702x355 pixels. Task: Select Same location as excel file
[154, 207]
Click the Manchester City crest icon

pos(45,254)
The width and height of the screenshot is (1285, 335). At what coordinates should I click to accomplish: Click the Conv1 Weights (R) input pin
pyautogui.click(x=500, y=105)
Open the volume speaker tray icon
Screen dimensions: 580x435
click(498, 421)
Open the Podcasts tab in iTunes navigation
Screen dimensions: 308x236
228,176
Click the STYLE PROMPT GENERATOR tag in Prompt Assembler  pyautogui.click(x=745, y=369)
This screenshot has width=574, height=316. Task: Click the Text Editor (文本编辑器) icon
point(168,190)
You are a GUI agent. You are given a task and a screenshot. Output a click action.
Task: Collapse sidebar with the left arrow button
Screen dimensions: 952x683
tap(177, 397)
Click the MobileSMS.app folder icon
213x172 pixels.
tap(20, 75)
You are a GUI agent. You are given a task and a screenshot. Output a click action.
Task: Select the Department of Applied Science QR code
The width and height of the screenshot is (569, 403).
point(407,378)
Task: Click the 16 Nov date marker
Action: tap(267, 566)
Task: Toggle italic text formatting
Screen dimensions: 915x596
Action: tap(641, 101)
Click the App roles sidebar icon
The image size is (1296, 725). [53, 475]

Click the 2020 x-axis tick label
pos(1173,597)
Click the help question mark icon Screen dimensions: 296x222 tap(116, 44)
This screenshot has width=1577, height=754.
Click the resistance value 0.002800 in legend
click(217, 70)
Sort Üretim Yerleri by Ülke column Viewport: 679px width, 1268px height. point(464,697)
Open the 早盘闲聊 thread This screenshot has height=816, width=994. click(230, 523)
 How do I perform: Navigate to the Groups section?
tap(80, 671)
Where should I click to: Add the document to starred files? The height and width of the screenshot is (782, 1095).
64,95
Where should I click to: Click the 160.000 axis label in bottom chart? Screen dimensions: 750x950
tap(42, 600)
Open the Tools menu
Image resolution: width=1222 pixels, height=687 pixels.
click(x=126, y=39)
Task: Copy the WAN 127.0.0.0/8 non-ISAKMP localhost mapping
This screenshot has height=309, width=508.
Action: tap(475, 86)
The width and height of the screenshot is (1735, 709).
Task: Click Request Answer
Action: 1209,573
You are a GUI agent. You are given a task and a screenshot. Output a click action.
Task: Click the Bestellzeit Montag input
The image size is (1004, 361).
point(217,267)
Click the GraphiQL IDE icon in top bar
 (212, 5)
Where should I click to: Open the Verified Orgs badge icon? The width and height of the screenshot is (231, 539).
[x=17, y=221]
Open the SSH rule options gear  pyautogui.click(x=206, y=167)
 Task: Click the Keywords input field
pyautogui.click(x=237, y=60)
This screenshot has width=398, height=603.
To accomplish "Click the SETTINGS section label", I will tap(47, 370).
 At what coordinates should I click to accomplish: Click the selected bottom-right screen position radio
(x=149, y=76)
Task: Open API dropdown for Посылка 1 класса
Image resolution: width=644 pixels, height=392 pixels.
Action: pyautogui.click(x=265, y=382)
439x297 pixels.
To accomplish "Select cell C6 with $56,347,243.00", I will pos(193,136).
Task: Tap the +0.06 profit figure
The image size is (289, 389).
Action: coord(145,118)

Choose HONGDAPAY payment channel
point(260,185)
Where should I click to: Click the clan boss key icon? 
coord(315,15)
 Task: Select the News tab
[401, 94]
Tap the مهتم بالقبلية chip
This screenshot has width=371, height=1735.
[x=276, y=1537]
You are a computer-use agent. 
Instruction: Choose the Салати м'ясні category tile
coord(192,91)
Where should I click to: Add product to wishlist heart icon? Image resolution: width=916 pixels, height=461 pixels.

********************

## Given task:
Copy all of the rows above line for line, without changing anything.

## Written solution:
702x355 pixels. Task: Select Same location as excel file
[154, 207]
Click the Manchester City crest icon

pos(45,254)
The width and height of the screenshot is (1285, 335). At what coordinates should I click to accomplish: Click the Conv1 Weights (R) input pin
pyautogui.click(x=500, y=105)
Open the volume speaker tray icon
Screen dimensions: 580x435
click(498, 421)
Open the Podcasts tab in iTunes navigation
Screen dimensions: 308x236
228,176
Click the STYLE PROMPT GENERATOR tag in Prompt Assembler  pyautogui.click(x=745, y=369)
This screenshot has width=574, height=316. Task: Click the Text Editor (文本编辑器) icon
point(168,190)
You are a GUI agent. You are given a task and a screenshot. Output a click action.
Task: Collapse sidebar with the left arrow button
Screen dimensions: 952x683
tap(177, 397)
Click the MobileSMS.app folder icon
213x172 pixels.
tap(20, 75)
You are a GUI agent. You are given a task and a screenshot. Output a click action.
Task: Select the Department of Applied Science QR code
The width and height of the screenshot is (569, 403).
point(407,378)
Task: Click the 16 Nov date marker
Action: tap(267, 566)
Task: Toggle italic text formatting
Screen dimensions: 915x596
Action: tap(641, 101)
Click the App roles sidebar icon
The image size is (1296, 725). [53, 475]

Click the 2020 x-axis tick label
pos(1173,597)
Click the help question mark icon Screen dimensions: 296x222 tap(116, 44)
This screenshot has width=1577, height=754.
Click the resistance value 0.002800 in legend
click(217, 70)
Sort Üretim Yerleri by Ülke column Viewport: 679px width, 1268px height. point(464,697)
Open the 早盘闲聊 thread This screenshot has height=816, width=994. click(230, 523)
 How do I perform: Navigate to the Groups section?
tap(80, 671)
Where should I click to: Add the document to starred files? The height and width of the screenshot is (782, 1095).
64,95
Where should I click to: Click the 160.000 axis label in bottom chart? Screen dimensions: 750x950
tap(42, 600)
Open the Tools menu
Image resolution: width=1222 pixels, height=687 pixels.
click(x=126, y=39)
Task: Copy the WAN 127.0.0.0/8 non-ISAKMP localhost mapping
This screenshot has height=309, width=508.
Action: tap(475, 86)
The width and height of the screenshot is (1735, 709).
Task: Click Request Answer
Action: 1209,573
You are a GUI agent. You are given a task and a screenshot. Output a click action.
Task: Click the Bestellzeit Montag input
The image size is (1004, 361).
point(217,267)
Click the GraphiQL IDE icon in top bar
 (212, 5)
Where should I click to: Open the Verified Orgs badge icon? The width and height of the screenshot is (231, 539).
[x=17, y=221]
Open the SSH rule options gear  pyautogui.click(x=206, y=167)
 Task: Click the Keywords input field
pyautogui.click(x=237, y=60)
This screenshot has width=398, height=603.
To accomplish "Click the SETTINGS section label", I will tap(47, 370).
 At what coordinates should I click to accomplish: Click the selected bottom-right screen position radio
(x=149, y=76)
Task: Open API dropdown for Посылка 1 класса
Image resolution: width=644 pixels, height=392 pixels.
Action: pyautogui.click(x=265, y=382)
439x297 pixels.
To accomplish "Select cell C6 with $56,347,243.00", I will pos(193,136).
Task: Tap the +0.06 profit figure
The image size is (289, 389).
Action: coord(145,118)

Choose HONGDAPAY payment channel
point(260,185)
Where should I click to: Click the clan boss key icon? 
coord(315,15)
 Task: Select the News tab
[401, 94]
Tap the مهتم بالقبلية chip
This screenshot has width=371, height=1735.
[x=276, y=1537]
You are a computer-use agent. 
Instruction: Choose the Салати м'ясні category tile
coord(192,91)
Where should I click to: Add product to wishlist heart icon? Image resolution: width=916 pixels, height=461 pixels.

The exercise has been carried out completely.